Texto fornecido:

Os milagres e o Deus das lacunas

Está muito bom este recente artigo de D. Fernando Rifan sobre milagres, que foi reproduzido pelo Tubo de Ensaio. Falando mais especificamente sobre o Santuário de Lourdes, o bispo da Administração Apostólica São João Maria Vianney nos dá esta informação:

Notícia deste mês: uma religiosa italiana, irmã Luigina Traverso, que sofria de paralisia ciática meningocele lombar, foi curada “miraculosamente” em Lourdes, na França, “por intervenção extraordinária de Deus obtida pela intercessão de Nossa Senhora”, conforme reconheceu, no dia 11 de outubro passado, dom Alceste Catella, bispo de Casale Monferrato, diocese italiana onde reside a religiosa. Esta foi a 68.ª cura “sem explicação” de Lourdes oficialmente reconhecida. O bispo da diocese de Tarbes e Lourdes, dom Nicolas Brouwet, assim como o dr. Alessandro de Franciscis, presidente do Bureau des Constatations Médicales de Lourdes, apresentaram os fatos em uma conferência de imprensa no último dia 12 de outubro.

Este Bureau des Constatations Médicales de Lourdes é o órgão do santuário responsável pela investigação dos (em princípio, alegados) milagres que ocorrem no lugar onde Nossa Senhora apareceu a Santa Bernadette. Fazem parte dele «médicos de todos os credos religiosos, inclusive ateus, e os documentos ficam à disposição dos especialistas de qualquer parte do mundo», e os seus procedimentos são explicados sucintamente por D. Rifan em seu artigo.

“Milagres”, na definição tradicional, são os fatos supra, praeter vel contra naturam: “acima, diferentes ou contrários à natureza”. Na Summa (Summa Ia, q.105, a7, Resp.), Santo Tomás ensina mais simplesmente que milagres são «aquelas coisas que são feitas por Deus fora da ordem das causas conhecidas por nós». O Aquinate nos lembra também na mesma Summa que as coisas realizadas por causas naturais, por prodigiosas que sejam, não podem – por definição – ser consideradas milagres.

Registros fornecidos:

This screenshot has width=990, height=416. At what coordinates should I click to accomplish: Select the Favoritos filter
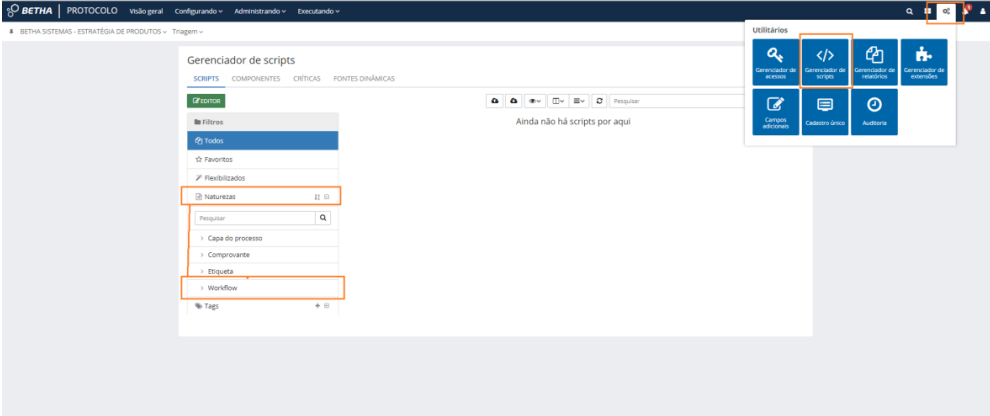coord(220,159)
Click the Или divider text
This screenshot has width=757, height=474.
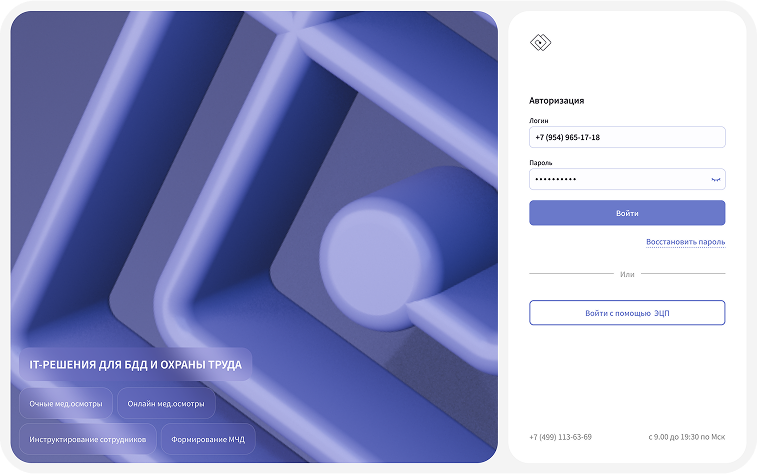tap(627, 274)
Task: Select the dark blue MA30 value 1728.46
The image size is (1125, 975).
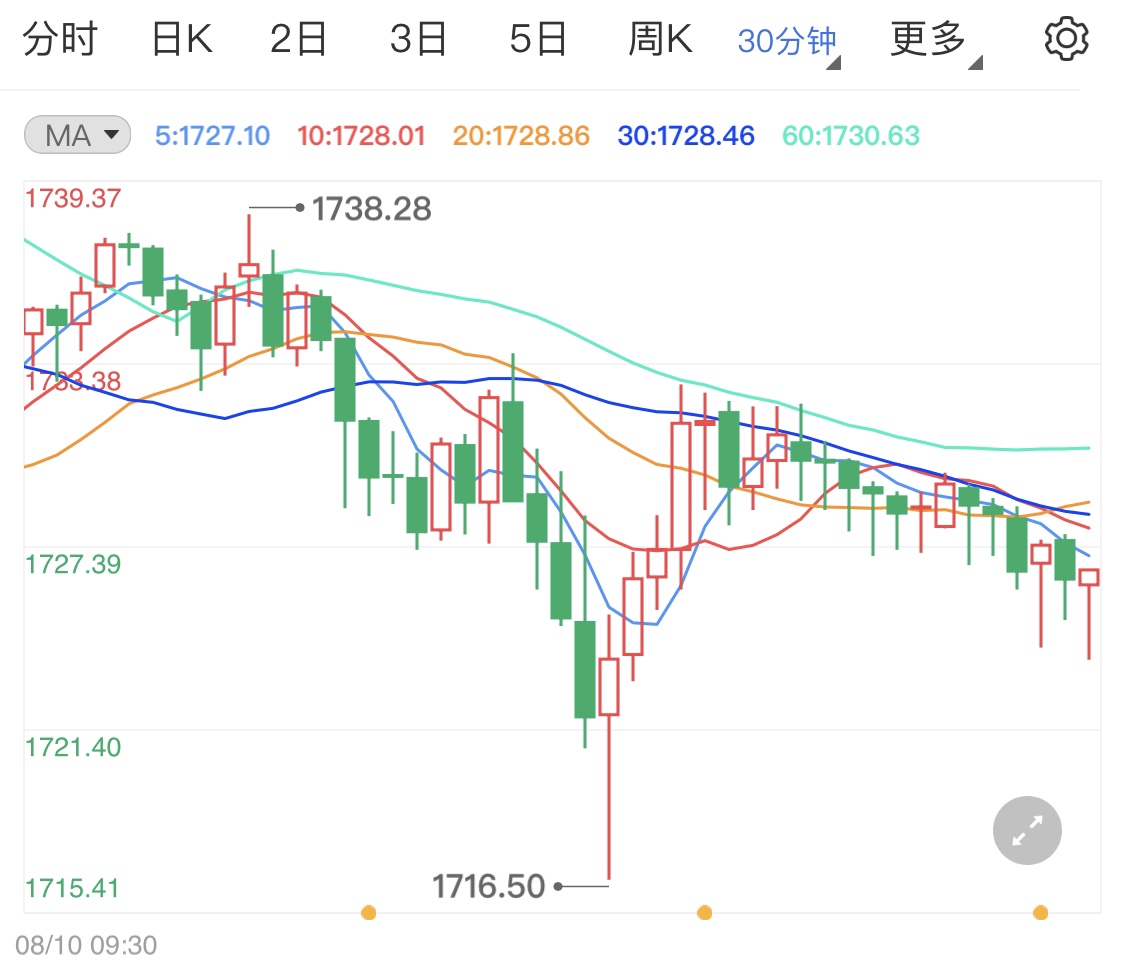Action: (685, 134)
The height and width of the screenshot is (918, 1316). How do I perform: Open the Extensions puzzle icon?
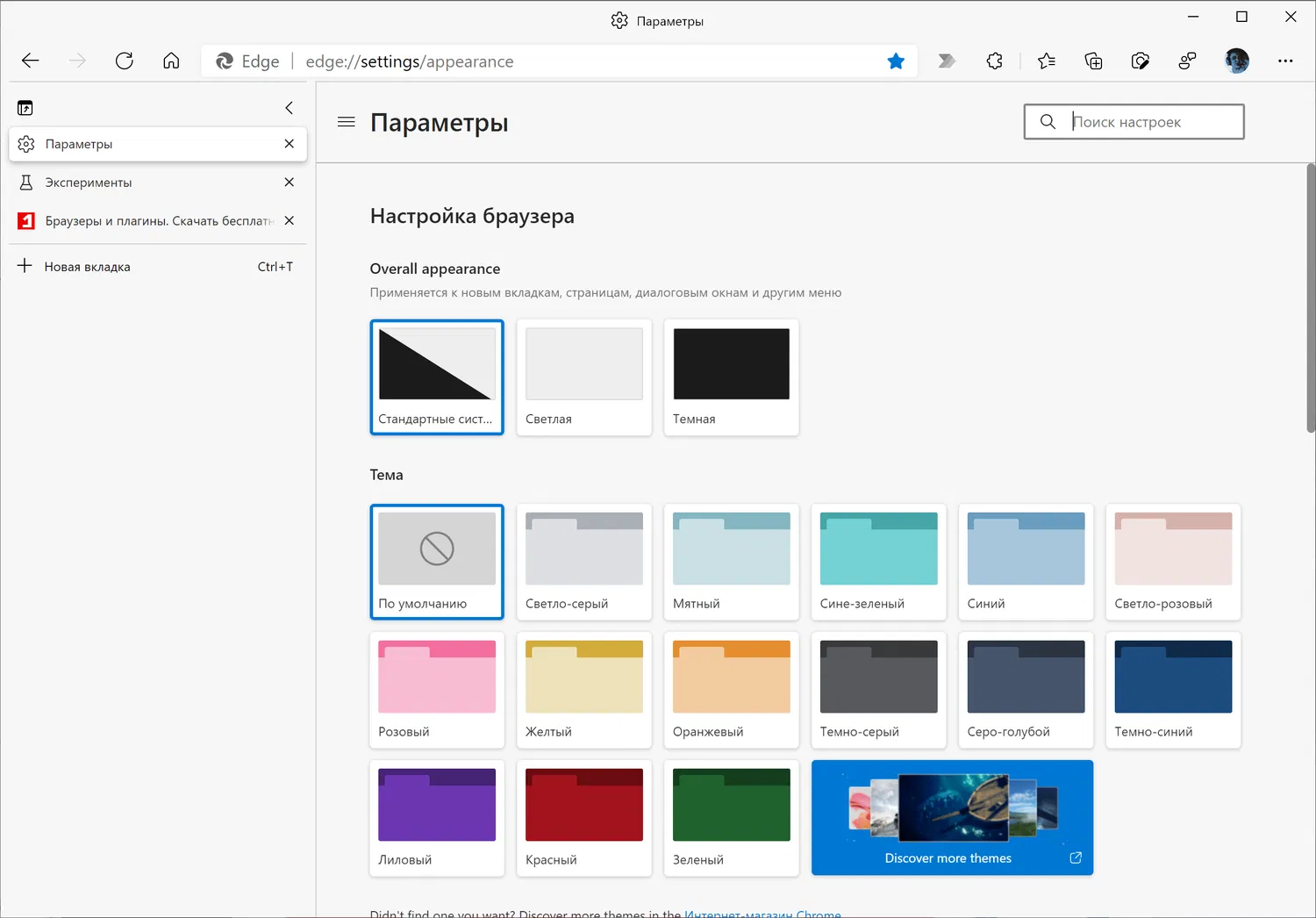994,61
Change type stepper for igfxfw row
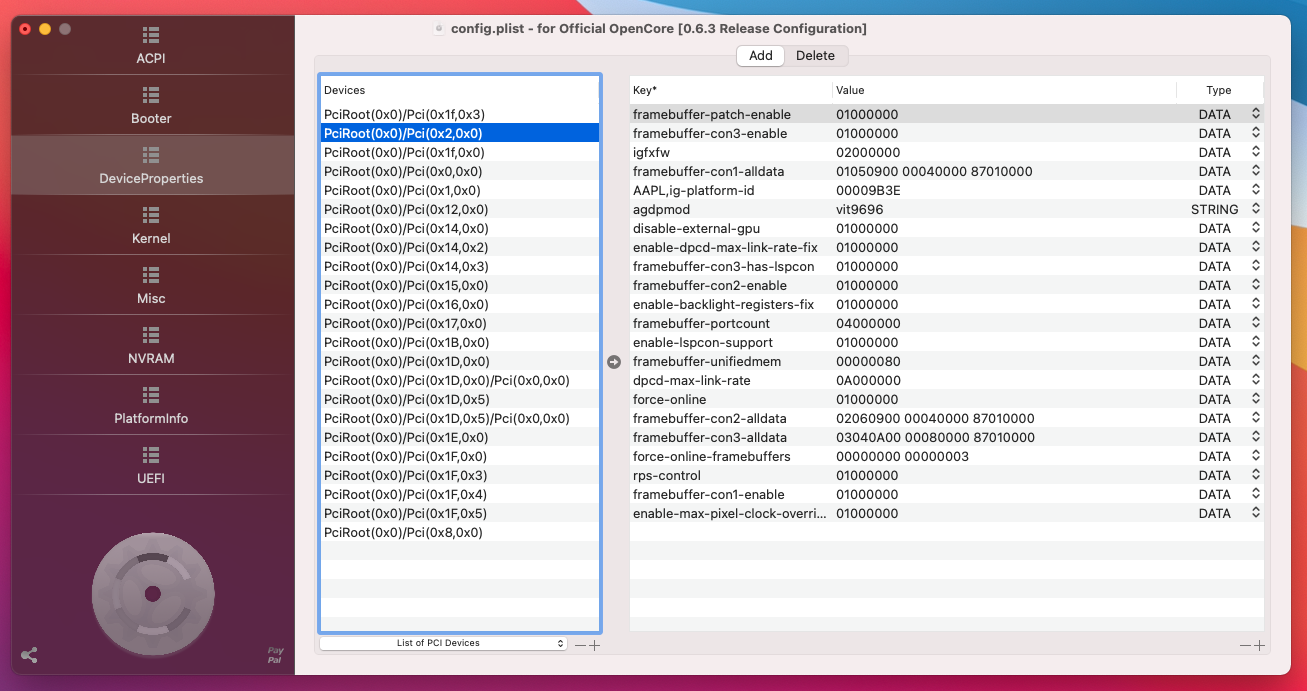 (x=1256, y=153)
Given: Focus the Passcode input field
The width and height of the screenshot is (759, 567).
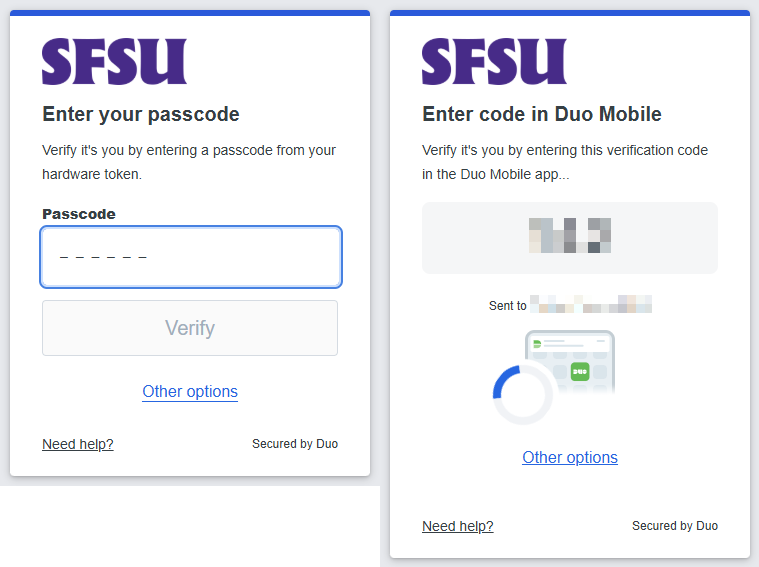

Objetivo do exercício: Imprima, sem alterações, o trecho do texto sobre os milagres que começa em "Este Bureau des" e segue até "em seu artigo.".

Resultado abaixo:
Este Bureau des Constatations Médicales de Lourdes é o órgão do santuário responsável pela investigação dos (em princípio, alegados) milagres que ocorrem no lugar onde Nossa Senhora apareceu a Santa Bernadette. Fazem parte dele «médicos de todos os credos religiosos, inclusive ateus, e os documentos ficam à disposição dos especialistas de qualquer parte do mundo», e os seus procedimentos são explicados sucintamente por D. Rifan em seu artigo.